Criteria for pancreas transplantation:
- Patients must have diabetes and early complications of the disease and/or hypoglycemia unawareness (insulin reactions) that have not responded to other medical treatments.
- Patients must have adequate kidney function to tolerate the anti-rejection medications needed after transplant.
- Patients must qualify for and be able to tolerate major surgery.
- Patients and their family members/support system must be able to understand the risks and benefits of transplantation, including the long-term need for close medical follow-up and life-long need for anti-rejection therapy.
- Patients/families must be able to accept the responsibility to be involved in the long-term care required after transplantation, including the financial responsibilities.
Factors and considerations that may result in exclusion from transplantation include:
- The presence of some other life-threatening disease or condition that would not improve with transplantation. This would include certain cancers, infections that cannot be treated or cured or severe, uncorrectable heart disease.
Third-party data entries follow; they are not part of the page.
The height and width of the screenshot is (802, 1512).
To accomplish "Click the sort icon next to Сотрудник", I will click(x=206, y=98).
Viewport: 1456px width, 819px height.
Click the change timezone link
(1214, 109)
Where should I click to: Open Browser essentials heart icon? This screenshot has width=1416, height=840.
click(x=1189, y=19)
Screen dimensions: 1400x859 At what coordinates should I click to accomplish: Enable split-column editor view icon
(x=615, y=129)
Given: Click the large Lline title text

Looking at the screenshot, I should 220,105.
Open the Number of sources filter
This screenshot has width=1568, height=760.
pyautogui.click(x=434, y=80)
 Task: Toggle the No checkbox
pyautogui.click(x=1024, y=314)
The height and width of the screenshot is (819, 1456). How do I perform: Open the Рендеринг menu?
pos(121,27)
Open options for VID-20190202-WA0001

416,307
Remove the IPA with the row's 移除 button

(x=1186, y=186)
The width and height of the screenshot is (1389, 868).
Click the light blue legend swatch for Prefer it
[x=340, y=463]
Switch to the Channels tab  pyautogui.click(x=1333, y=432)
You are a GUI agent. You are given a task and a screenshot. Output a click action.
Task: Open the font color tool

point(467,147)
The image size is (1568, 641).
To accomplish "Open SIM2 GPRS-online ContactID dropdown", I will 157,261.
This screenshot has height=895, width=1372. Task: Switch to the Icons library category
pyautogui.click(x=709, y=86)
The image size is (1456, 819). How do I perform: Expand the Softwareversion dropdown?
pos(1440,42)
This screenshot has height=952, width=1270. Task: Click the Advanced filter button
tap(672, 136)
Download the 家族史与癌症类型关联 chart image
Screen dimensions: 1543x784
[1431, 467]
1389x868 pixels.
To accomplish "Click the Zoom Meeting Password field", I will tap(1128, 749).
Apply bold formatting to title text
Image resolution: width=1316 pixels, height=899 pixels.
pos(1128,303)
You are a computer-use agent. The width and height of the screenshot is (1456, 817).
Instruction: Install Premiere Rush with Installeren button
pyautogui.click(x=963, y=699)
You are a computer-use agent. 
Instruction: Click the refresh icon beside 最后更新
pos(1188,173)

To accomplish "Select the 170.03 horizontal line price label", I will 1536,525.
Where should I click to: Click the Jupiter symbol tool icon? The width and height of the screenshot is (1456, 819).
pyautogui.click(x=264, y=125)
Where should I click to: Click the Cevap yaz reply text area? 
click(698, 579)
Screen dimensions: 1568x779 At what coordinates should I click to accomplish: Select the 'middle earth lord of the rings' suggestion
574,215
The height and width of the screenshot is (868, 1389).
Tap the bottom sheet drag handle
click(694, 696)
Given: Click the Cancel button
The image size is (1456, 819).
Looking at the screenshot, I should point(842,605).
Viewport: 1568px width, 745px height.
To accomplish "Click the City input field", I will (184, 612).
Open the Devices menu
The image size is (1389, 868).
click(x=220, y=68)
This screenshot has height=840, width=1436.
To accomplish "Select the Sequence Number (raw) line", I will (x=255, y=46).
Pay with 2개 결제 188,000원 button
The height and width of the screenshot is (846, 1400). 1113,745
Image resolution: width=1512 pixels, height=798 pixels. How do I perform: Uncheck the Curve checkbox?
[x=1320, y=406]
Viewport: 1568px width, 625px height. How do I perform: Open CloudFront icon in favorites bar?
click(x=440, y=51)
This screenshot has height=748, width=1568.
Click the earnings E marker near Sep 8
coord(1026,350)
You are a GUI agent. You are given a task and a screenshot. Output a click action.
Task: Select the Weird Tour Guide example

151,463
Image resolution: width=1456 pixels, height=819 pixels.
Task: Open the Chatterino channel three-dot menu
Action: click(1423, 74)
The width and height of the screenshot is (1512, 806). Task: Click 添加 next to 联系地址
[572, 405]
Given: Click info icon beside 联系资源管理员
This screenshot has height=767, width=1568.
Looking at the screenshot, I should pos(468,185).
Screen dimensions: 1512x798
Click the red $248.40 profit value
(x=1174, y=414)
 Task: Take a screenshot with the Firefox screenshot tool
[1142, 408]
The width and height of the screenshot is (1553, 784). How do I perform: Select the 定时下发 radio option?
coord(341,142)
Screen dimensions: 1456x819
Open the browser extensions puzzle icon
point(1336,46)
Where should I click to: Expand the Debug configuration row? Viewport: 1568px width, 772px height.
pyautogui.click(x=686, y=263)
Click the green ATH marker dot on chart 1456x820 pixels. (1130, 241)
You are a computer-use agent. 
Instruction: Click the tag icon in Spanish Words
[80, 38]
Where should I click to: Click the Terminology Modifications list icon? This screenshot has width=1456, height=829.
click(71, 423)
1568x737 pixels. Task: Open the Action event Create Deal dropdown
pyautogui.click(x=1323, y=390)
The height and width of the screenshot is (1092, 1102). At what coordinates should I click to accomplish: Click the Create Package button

- History of chronic noncompliance including, but not limited to, medical treatments, medications or other behaviors that would affect the patient's ability to fully care for himself/herself after transplantation.
- History of chronic and ongoing drug and/or alcohol abuse that cannot be successfully treated before transplantation, putting the patient at risk for continued harmful behavior after transplantation.
- History of serious psychiatric disorders that cannot be successfully treated before transplantation and that would be considered a high risk for ongoing or increased severity of the psychiatric disorder after transplantation.